Working on the assumption that you have room in your suitcases and that electronics are 30-40% higher I would bring the following:

Camera: Digital cameras are super cheap in the United States.  I have two cameras in Cuenca.  I have a Samsung ultra compact that I purchased in Costco for $130 two years ago . I take 80% of my photos with that camera. Why?  Good to Very good results and it doesn’t draw attention in the middle of a busy street.  The other camera is a Nikon D80 (looks expensive) DSLR.  I only use this camera when I am with another person or I am on a trip with a lot of other people.  I just think it’s good street smarts not to draw attention to yourself and your vunerable when changing lenses.  The Samsung also takes fair to good videos.
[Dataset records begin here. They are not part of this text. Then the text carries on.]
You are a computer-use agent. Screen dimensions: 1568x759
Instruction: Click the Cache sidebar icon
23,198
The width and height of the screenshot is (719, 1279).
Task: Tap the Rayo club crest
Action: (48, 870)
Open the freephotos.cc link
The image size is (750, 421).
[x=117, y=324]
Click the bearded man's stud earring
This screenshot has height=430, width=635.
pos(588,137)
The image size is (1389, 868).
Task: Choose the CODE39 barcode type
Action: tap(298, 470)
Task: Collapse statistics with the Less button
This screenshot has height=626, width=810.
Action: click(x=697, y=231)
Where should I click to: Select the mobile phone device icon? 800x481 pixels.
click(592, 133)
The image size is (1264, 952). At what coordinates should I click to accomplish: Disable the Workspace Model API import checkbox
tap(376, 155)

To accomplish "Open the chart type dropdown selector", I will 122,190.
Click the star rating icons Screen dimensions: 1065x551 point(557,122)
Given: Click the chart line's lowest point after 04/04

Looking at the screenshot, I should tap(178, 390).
Camcorder: Of course this recommendation is for people who want to take videos.  I just purchased a Canon  HF R20 HD Camcorder that fits in the palm of my hand. Very inexpensive. Great videos recorded on a very inexpensive SD chip and again it does not bring attention from outsiders.

Router: Internet service is our lifeline to our children, grandchildren and friends. I have two Internet services. Total monthly charge $42. One service came with a router and the other didn’t.  If you have a good router. Bring it.

Hard Drives.  A year ago I would have said bring them down.  Now with all the free Cloud services( File storage)  around I would say “save the space”. I have a very small 500 gb Seagate Drive.  It works great.

T.V’s Blu-Ray DVD Players etc.  Again this is a storage conern. I purchased a Samsung 40 inch LED HDTV for about $150 more than in the US. It helps to be fluent in Spanish or have an assertive translator to get the best deal. I purchased a great LG Blu-Ray player for just $15 more than in the U.S.

Miscellaneous: Cables, SD Cards, Surge Protectors etc. Bring them . A 4 ft HDMI cable (connection from your device to a HDTV) cost $18 compared to about $6 in the U.S.  The same is true of of memory cards and surge protectors.

I look forward to discussion and questions on other electronic items to bring with you on your trip to Cuenca.